By | February 3, 2013



     There’s a story told about a football game between the big animals and the little animals. At the end of the first half the big animals were ahead 24 to 7. It seems the little animals just couldn’t stop the Rhinoceros. He wasn’t fast but every time he got the ball, he ran in for a touchdown. The little animals were devastated.

     At the beginning of the second half it looked like, “second verse, same as the first.” On the kick off, they gave the ball to the Rhino. Off he took. But this time he took about three steps and “Whoomp” down he went. Nobody could figure out what happened. So, on the next play they gave the ball to Rhino again. The Rhino took about three steps and “Whoomp” down he went. On the third down, same thing, the Rhino took about three steps and “Whoomp” down he went.

     Finally as they were untangling from the tackle, they noticed that the last player up was a centipede. One of his teammates asked, “Did you make those tackles?”

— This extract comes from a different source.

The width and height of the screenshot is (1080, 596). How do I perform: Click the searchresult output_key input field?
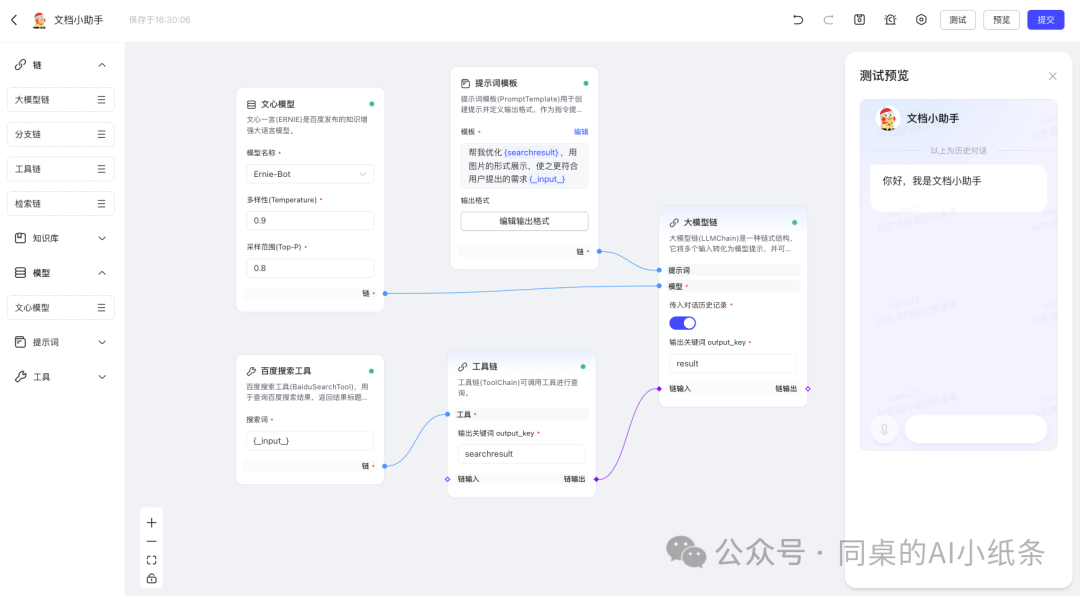pos(521,453)
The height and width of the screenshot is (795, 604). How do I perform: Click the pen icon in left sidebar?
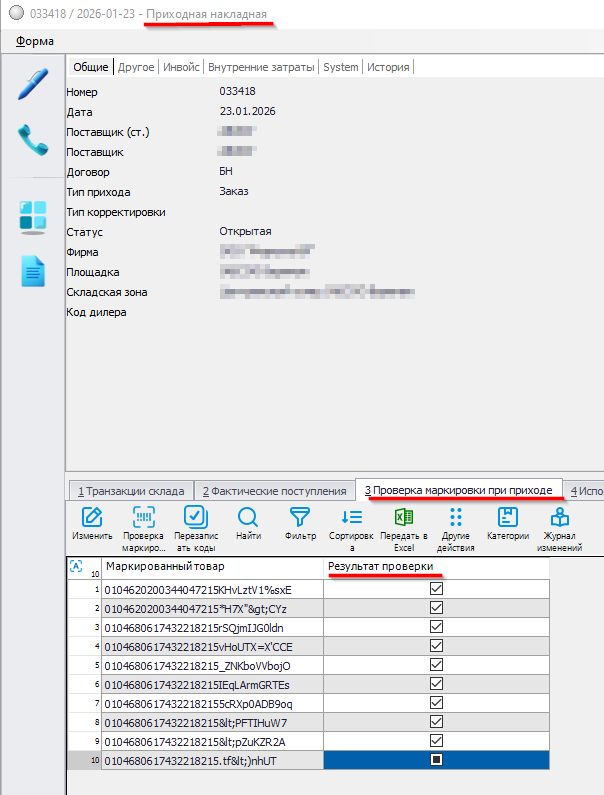tap(33, 84)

     The centipede answered, “Yeah, I made those tackles. Why? Is something wrong?”

     The other player said: “Yeah! Where were you the first half?”

     And the centipede replied, “Oh, I was in the locker room putting on my shoes.” (1) It takes some people longer to get ready. And some even longer to understand. That must have been the case for the Disciples, it certainly was for the ones in the passage from Matthew 17:1-9 (NRSV)

[1] Six days later, Jesus took with him Peter and James and his brother John and led them up a high mountain, by themselves.

[2] And he was transfigured before them, and his face shone like the sun, and his clothes became dazzling white.

[3] Suddenly there appeared to them Moses and Elijah, talking with him.

[4] Then Peter said to Jesus, “Lord, it is good for us to be here; if you wish, I will make three dwellings here, one for you, one for Moses, and one for Elijah.”

[5] While he was still speaking, suddenly a bright cloud overshadowed them, and from the cloud a voice said, “This is my Son, the Beloved; with him I am well pleased; listen to him!”

[6] When the disciples heard this, they fell to the ground and were overcome by fear.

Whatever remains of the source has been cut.